The United Nations Declaration on the Rights of Indigenous Peoples (UNDRIP), Articles 9 and 33, affirms that Indigenous peoples have the right to belong to an Indigenous community in accordance with their traditions and that no state may arbitrarily deny that identity. Recognition of one group’s rooted status does not extinguish the rights of another.

International human rights law recognizes that multiple Indigenous and historically rooted populations may coexist within the same geographic territory. The International Covenant on Civil and Political Rights (ICCPR), Article 27, protects the cultural rights of minorities without requiring exclusivity over land or identity. The Inter-American human rights system similarly affirms cultural identity and continuity without framing recognition as competitive.

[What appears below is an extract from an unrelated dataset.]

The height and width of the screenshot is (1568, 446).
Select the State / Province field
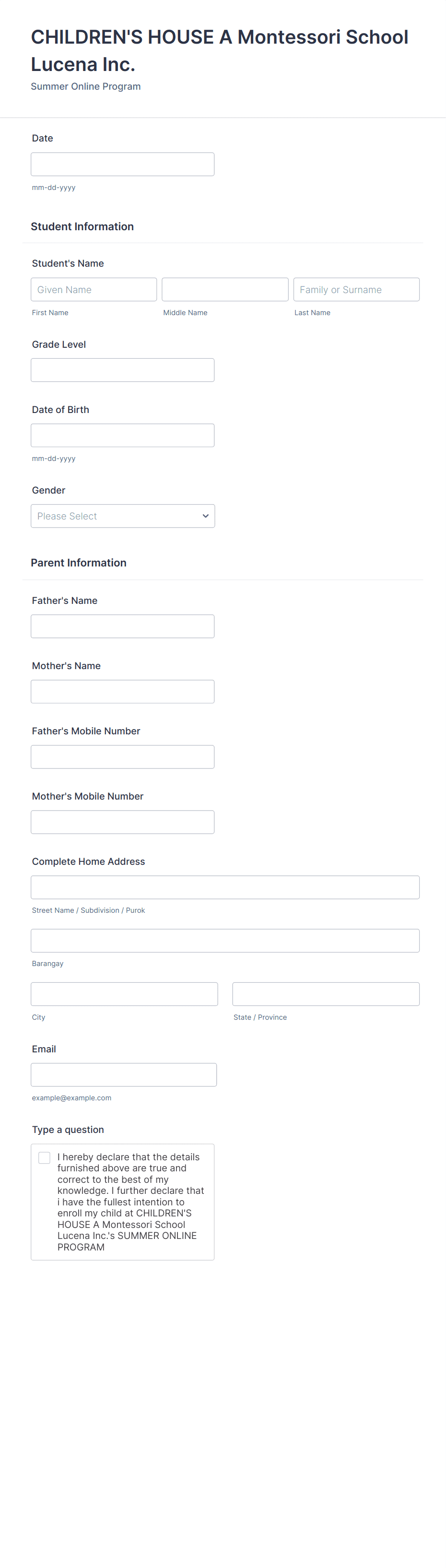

This petition does not claim exclusive sovereignty, territorial displacement, or superior status. It does not seek to negate documented migrations or previously established Indigenous nations. Rather, it asserts that long-standing, multi-generational Black American populations with deep historical continuity on this land should not be misclassified as immigrants solely on the basis of race or genetic ancestry.

International law recognizes continuity, cultural survival, and self-identification as relevant principles. It does not require that recognition of one historically rooted people invalidate another.

Accordingly, this petition seeks coexistence of recognition — not erasure, replacement, or hierarchy.